Let’s face it, Young has lied before: He previously claimed paternity of Edwards’ daughter with Hunter, and if we believe him now, was willing to drive his own life over a cliff to cover up for his boss. But he now insists that he became disillusioned when he discovered the sex tape in 2007…in his friend Hunter’s home. (Gee, was it hidden on the coffee table, along with an open box of chocolates?) Doubtless the motivation of a book contract had nothing to do with Young’s disillusionment…but he’s threatening to reveal more gory details of Edwards and Hunter’s affair in his new book, The Politician, which will be released February 2. Oh, and those who do not want to hear another word about the contents of the (purported?) sex tape should NOT tune in for his interview Friday on ABC’s 20/20.

Hunter was paid by the Edwards presidential campaign to make videos of the candidate, but no one suspected she was making one of them having sex.

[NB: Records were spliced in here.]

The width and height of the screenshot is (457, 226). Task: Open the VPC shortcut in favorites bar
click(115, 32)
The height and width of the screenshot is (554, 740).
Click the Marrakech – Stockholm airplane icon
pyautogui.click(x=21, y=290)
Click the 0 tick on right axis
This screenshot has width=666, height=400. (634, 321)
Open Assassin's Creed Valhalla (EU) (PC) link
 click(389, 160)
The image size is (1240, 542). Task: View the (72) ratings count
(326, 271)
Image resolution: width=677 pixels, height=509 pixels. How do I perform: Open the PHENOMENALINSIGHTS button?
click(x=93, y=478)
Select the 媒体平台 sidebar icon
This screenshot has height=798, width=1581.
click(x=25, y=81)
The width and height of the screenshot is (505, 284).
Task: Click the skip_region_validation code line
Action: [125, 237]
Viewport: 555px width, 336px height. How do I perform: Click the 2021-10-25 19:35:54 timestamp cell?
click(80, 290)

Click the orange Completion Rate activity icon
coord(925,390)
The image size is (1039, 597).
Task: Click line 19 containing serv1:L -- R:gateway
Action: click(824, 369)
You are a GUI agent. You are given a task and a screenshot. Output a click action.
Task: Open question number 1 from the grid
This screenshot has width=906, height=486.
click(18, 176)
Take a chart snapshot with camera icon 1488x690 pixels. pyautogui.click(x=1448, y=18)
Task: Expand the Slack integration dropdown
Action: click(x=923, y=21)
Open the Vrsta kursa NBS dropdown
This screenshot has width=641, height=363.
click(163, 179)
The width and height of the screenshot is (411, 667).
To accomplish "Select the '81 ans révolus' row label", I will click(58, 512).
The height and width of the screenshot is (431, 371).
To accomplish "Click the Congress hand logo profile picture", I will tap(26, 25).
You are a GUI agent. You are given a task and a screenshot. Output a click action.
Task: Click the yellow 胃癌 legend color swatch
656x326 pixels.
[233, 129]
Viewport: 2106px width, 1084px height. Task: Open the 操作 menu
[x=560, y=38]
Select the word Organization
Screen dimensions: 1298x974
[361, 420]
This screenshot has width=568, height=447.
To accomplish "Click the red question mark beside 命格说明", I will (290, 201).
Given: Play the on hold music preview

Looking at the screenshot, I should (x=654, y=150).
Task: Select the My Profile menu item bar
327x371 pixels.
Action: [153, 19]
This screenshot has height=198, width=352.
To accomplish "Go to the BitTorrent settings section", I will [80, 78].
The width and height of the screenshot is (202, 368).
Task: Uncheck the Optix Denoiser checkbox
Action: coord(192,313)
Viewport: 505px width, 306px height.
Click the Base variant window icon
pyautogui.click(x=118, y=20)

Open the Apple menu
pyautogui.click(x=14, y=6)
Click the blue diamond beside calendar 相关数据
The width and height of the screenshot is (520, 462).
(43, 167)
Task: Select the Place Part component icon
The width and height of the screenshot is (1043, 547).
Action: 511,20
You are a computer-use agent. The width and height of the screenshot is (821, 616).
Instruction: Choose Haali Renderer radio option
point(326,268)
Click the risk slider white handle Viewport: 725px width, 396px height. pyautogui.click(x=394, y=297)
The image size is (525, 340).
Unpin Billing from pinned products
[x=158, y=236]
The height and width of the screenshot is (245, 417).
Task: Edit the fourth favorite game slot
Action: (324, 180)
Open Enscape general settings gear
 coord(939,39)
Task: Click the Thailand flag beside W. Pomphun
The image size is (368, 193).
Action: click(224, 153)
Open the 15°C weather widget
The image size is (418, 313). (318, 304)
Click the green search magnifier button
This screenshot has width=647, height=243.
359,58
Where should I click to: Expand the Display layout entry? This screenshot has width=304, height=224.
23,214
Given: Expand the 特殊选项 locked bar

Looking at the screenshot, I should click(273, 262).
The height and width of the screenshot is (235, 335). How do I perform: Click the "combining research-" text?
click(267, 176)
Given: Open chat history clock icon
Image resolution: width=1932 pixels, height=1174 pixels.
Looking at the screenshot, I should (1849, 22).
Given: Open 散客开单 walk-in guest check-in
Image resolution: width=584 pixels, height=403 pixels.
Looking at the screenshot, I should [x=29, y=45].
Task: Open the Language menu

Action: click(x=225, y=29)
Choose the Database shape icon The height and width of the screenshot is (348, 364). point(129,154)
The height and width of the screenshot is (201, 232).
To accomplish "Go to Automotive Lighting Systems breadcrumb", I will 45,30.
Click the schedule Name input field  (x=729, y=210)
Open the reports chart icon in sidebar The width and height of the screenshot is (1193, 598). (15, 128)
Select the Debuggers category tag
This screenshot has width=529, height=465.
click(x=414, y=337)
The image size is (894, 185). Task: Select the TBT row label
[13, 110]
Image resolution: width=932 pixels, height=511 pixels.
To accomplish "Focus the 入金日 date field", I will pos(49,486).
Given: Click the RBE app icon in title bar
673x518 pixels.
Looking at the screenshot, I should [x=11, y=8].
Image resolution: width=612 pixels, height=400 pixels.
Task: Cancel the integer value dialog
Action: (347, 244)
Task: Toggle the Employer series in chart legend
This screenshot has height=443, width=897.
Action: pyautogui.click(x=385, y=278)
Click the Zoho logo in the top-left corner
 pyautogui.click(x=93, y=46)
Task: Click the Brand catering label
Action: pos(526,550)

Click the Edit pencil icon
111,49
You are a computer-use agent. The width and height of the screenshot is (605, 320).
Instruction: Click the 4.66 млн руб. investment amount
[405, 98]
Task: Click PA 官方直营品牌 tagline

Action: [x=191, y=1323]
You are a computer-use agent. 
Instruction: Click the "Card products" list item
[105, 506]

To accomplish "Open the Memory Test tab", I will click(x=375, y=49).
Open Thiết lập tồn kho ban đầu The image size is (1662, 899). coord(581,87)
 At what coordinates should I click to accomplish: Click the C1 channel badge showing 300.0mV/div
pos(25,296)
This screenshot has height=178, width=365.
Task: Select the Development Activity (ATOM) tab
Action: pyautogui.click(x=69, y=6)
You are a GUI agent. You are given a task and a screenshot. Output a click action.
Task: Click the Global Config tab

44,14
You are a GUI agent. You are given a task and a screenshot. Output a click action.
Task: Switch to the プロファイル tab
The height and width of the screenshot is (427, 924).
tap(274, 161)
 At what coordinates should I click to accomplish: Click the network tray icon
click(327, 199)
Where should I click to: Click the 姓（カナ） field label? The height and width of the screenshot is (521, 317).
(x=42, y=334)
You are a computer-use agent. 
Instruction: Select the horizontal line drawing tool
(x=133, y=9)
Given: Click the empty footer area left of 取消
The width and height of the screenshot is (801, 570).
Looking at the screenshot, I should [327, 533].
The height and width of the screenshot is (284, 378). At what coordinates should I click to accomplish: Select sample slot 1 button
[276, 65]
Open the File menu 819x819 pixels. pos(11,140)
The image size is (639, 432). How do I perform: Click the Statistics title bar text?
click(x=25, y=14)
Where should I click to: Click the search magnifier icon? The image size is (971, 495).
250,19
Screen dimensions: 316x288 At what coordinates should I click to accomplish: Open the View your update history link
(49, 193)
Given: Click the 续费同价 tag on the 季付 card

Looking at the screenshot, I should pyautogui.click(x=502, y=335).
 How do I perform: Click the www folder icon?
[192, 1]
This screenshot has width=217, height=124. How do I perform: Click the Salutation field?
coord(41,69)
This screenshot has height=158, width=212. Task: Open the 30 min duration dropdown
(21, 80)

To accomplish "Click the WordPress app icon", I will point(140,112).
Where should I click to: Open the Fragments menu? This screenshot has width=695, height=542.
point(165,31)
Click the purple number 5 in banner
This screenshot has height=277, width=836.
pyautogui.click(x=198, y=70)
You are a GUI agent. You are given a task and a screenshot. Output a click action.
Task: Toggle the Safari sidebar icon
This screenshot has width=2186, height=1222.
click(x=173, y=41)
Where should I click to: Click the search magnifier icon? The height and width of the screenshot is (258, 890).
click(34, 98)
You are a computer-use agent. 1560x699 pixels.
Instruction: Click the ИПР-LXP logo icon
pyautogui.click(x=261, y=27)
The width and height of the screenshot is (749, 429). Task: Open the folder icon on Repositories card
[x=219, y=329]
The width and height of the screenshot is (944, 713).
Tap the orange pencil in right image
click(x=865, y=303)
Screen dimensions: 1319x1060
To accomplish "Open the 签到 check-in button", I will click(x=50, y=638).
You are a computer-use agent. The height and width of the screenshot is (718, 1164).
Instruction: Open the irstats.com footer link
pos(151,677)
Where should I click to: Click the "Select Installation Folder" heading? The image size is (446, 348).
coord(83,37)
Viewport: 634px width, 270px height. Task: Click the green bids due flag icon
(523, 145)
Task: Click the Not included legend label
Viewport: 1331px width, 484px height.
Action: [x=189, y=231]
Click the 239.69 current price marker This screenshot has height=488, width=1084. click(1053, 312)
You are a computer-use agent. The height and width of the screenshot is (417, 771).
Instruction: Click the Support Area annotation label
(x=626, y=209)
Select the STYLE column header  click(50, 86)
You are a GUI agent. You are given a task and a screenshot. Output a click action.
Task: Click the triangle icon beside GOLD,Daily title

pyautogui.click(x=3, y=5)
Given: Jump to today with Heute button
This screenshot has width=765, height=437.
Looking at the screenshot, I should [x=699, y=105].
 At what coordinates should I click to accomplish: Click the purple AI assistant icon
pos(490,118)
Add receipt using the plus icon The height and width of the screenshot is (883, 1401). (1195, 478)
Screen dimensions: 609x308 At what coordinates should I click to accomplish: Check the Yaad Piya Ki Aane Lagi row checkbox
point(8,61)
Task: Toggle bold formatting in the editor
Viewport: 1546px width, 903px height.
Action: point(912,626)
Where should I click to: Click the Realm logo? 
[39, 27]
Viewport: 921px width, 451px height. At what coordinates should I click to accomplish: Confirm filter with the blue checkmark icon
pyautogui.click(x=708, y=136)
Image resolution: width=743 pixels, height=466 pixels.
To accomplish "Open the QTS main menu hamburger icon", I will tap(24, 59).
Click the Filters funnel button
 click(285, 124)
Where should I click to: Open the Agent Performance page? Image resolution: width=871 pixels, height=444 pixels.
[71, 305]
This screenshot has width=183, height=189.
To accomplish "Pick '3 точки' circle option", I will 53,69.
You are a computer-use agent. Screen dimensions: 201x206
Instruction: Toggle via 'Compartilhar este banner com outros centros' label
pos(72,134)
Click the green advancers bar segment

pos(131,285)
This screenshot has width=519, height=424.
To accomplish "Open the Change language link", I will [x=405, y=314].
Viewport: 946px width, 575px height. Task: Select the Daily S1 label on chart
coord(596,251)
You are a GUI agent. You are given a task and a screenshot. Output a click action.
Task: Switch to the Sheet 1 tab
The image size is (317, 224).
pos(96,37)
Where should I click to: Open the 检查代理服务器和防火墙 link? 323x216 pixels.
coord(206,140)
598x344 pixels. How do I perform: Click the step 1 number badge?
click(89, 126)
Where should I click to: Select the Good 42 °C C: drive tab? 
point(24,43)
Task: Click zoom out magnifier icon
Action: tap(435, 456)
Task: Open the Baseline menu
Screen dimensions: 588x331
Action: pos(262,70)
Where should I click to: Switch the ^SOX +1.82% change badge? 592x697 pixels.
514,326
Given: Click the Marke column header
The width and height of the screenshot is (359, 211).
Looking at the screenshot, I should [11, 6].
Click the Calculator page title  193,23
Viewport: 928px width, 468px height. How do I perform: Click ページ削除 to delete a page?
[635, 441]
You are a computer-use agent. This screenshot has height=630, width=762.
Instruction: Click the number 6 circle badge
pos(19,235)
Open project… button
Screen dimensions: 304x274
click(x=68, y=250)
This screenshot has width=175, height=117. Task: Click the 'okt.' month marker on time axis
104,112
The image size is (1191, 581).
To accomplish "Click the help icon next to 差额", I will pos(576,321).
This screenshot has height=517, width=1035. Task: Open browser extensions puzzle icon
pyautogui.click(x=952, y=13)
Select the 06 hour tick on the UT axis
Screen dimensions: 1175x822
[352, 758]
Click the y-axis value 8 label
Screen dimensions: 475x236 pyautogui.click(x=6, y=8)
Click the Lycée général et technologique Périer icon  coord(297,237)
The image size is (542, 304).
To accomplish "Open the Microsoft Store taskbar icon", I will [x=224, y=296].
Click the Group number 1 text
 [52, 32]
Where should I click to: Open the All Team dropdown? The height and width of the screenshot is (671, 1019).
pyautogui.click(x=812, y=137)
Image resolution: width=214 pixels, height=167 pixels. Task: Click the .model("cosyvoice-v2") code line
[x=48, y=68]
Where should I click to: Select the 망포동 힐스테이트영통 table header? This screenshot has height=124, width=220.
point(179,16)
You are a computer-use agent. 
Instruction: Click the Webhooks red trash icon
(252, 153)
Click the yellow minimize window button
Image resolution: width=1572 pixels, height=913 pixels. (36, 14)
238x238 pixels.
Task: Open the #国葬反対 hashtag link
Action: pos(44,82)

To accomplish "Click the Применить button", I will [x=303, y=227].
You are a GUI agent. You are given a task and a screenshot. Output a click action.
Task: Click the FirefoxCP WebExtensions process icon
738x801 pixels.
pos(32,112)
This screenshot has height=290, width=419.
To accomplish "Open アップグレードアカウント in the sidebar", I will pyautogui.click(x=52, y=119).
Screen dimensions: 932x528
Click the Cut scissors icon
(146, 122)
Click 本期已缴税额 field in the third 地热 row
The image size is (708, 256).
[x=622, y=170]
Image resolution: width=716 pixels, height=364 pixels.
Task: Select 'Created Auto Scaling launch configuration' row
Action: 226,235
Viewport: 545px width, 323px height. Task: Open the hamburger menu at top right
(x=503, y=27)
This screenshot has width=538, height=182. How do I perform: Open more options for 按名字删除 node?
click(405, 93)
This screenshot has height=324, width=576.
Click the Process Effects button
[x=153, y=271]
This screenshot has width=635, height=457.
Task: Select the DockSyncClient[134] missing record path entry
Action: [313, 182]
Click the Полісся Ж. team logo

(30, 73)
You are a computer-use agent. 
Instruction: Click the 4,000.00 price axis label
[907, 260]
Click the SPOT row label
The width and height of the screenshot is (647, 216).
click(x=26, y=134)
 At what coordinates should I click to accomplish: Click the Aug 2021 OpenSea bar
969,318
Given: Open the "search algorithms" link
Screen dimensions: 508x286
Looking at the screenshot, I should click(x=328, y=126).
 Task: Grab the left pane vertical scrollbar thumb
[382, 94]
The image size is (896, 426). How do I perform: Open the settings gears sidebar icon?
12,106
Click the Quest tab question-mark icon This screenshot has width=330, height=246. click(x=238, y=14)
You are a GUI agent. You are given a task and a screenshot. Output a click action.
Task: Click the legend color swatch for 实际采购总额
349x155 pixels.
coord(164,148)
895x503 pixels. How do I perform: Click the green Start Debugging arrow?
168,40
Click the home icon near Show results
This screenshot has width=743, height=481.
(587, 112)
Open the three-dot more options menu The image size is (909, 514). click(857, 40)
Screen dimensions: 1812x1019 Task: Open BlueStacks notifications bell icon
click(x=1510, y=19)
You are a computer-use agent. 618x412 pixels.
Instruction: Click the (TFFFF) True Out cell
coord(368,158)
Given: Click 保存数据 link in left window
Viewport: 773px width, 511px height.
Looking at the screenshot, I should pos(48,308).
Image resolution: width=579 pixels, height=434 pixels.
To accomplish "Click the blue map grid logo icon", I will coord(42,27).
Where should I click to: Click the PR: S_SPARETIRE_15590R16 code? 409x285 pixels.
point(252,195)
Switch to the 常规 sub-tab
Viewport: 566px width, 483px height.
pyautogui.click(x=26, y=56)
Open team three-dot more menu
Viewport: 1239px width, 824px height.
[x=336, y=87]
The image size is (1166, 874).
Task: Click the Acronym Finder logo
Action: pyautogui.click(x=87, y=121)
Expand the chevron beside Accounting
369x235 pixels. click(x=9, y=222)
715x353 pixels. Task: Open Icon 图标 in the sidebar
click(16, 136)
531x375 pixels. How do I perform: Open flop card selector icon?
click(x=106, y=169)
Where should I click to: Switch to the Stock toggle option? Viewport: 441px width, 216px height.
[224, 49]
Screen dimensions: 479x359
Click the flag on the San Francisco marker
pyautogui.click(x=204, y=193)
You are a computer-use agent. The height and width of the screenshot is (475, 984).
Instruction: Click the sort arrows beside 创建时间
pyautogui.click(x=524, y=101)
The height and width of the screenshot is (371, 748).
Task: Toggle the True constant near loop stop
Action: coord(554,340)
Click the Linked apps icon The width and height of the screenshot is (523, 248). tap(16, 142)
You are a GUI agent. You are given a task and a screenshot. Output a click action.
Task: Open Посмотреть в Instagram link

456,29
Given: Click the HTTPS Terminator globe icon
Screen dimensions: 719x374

The tape reportedly shows Hunter “behind the camera at first” and then the two of them engaging in “several sex acts.”
The New York Daily News reported last June that Young’s book proposal mentioned a sex tape, as did the National Enquirer in July.

One of Gawker’s sources said Young saw the sex tape as “kind of the last straw for people who had sacrificed savings and jobs to lie for John.”
But why would that turn him against his boss? At that point, Young had already helped Edwards cheat on his cancer-stricken wife, and helped him deny his own flesh and blood. Yet something on a sex tape made him wake up and smell the mendacity? Right.

If such a tape does exist, whether Young got hold of it by accident or design is also unclear. The Enquirer reported that he found it while helping Hunter unpack when they lived together – along with Young’s own wife and children — in the hideaway house in California. Gawker cites that Young found it in a stack of DVDs in Hunter’s house by accident.

The ick-factor is compounded by the Enquirer’s report that ‘John and Rielle think Andrew concocted the story that he
‘found’ the tape. They think he may have been the one responsible for recording it, “divulged the close source.”